Y bastó un instante.
Sophia Müller entró detrás de él, el sonido de sus tacones resonando sobre el piso del hospital. Su melena pelirroja larga y ondulada caía por debajo de la cintura, ardiendo bajo la luz del atardecer. Vestía con la misma confianza de siempre: falda corta de cuero negro, medias semitransparentes, botas altas y un suéter blanco entallado. Llevaba una canasta de frutas decorada con cintas rosadas, un oso de peluche y globos que decían “Bienvenida, princesa.”
Por un segundo, el tiempo se detuvo.
El bullicio del hospital se desvaneció y solo quedaron ellos dos frente a frente, envueltos en esa pausa que parecía tener vida propia. John la miró con la misma mezcla de deseo y desconcierto que aquella noche en la terraza, cuando el mundo había quedado reducido a una pelirroja que reía demasiado cerca y un exmarine que no sabía si huir o acercarse más.
Ella seguía igual. El cabello rojo brillando bajo las luces del pasillo, los ojos curiosos, esa sonrisa pequeña que lo desarmaba sin esfuerzo. Pero ahora había algo nuevo: un aire sereno, la seguridad de quien ha vivido un poco más y aún conserva la misma chispa.
Sophia, en cambio, sonrió con naturalidad, aunque el corazón le golpeó fuerte. Lo había reconocido antes de verlo por completo. Ese gigante moreno seguía igual: serio, irresistible, imposible de olvidar.
Y esta vez, ella tampoco pensaba dejarlo ir.
Se acercó a la cama de Angie con una sonrisa radiante.
—No podía faltar, vine a conocer a mi sobrina favorita —dijo, dejando la canasta junto a la cuna.
Angie la abrazó con cariño.
—Sigue igual de hermosa, Sophia.
John permanecía en silencio, apoyado en la pared, observándola. Sophia sintió su mirada sobre la piel, igual que aquella noche. Al volverse, lo encontró mirándola de arriba abajo, y sus labios se curvaron apenas.
—Vaya, el destino tiene sentido del humor —murmuró ella.
—O un gusto peligroso —respondió él, sin apartar la vista.
John la observó un momento, con esa calma que aún lograba ponerla nerviosa.
—Te ves igual.
—¿Eso es bueno?
—Sí.

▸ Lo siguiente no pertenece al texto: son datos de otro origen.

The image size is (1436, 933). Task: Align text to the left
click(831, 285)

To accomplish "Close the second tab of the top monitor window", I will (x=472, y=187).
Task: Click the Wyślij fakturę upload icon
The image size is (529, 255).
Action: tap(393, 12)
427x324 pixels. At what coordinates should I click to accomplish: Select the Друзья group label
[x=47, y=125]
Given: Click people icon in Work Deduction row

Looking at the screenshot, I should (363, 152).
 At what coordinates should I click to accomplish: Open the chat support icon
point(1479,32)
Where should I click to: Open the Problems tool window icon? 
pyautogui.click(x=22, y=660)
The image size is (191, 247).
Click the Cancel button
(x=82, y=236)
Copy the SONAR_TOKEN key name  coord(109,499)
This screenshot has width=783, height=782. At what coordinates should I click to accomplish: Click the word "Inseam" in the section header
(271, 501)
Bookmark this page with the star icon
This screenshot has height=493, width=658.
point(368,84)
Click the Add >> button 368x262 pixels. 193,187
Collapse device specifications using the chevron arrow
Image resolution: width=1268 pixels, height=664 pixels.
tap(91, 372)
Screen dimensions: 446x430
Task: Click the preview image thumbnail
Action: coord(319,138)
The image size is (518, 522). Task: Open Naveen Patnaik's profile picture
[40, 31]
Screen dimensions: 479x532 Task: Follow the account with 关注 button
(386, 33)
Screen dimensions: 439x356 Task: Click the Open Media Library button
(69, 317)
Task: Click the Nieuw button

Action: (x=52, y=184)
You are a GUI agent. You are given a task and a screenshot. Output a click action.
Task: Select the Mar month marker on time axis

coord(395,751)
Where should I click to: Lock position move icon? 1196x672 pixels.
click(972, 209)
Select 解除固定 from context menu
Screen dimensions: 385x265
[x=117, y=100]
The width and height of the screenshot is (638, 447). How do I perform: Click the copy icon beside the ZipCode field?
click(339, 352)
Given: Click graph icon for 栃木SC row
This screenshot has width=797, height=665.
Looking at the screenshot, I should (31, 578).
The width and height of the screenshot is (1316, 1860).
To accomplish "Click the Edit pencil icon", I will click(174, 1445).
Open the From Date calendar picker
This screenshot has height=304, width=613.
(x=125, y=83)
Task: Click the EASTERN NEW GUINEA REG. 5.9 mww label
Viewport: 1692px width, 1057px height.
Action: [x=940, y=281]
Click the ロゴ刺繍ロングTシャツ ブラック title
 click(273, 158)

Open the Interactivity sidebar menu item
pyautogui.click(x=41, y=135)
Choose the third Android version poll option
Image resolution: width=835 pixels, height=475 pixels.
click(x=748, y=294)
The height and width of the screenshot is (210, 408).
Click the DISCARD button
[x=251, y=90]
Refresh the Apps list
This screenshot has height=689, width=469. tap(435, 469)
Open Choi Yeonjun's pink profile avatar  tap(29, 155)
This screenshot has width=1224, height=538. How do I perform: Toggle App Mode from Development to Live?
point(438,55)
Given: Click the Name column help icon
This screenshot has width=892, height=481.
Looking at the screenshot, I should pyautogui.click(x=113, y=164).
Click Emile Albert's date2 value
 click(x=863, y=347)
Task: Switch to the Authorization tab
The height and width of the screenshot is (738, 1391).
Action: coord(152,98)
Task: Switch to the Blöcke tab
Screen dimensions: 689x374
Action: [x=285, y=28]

Me alegra verte.
Sophia sonrió, con un brillo distinto.
—Yo también me alegro, gigante.
Angie, divertida, los miró a ambos.
—Siento que me perdí algo.
Sophia lo miró con una sonrisa tranquila, pero en sus ojos había algo más profundo, algo que no necesitaba disfrazarse con humor.
—Solo pensaba en nosotros —dijo en voz baja—. En todo lo que pasó aquella noche… y en cómo hay cosas que no se olvidan tan fácil.
John la observó sin decir palabra. Su respiración se volvió más lenta, como si temiera romper el momento.
Ella se inclinó un poco hacia él, la voz apenas un susurro.
—Y si soy sincera… no estaría mal que algunas de esas cosas volvieran a pasar.
John arqueó una ceja, con esa calma calculada que ocultaba el fuego en su interior.
—Cuidado, Müller. Sabes que no suelo rechazar desafíos.
Durante unos segundos, ninguno habló. No hizo falta. Bastó una mirada, el recuerdo compartido, y el brillo silencioso en los ojos de ambos para que todo lo que habían vivido pareciera volver en un solo instante.
Alexander pasó detrás de ellos con una sonrisa divertida, cargando una bolsa de regalos.
—Si siguen mirándose así, voy a empezar a cobrarles por ocupar el pasillo —bromeó, guiñando un ojo.
Sophia soltó una risa ligera, pero John no apartó la vista.
Sus padres querían casarla con un hombre que no amaba, uno que no la hacía reír ni la miraba como John. Pero Sophia ya tenía un plan.
Esa tarde, mientras sostenía a la pequeña Grace y fingía hablar de frutas y flores, tomó su decisión:
si la vida le ofrecía una segunda oportunidad con ese gigante moreno… iba a aprovecharla.
Y pronto, muy pronto, él escucharía su propuesta.
Sophia lo miró un instante, con esa determinación que solía usar cuando estaba a punto de hacer algo impulsivo.
—John, salgamos a dar una vuelta —dijo de pronto.
Él frunció ligeramente el ceño, sorprendido.
—¿Ahora?
—Sí, ahora. Necesito aire… y tengo algo que contarte.
Antes de que pudiera responder, ella ya le había tomado la mano. El contacto fue inmediato, cálido, como si una corriente invisible los recorriera a ambos. John sintió cómo se le tensaban los músculos; Sophia, en cambio, sonrió, encantada con el efecto.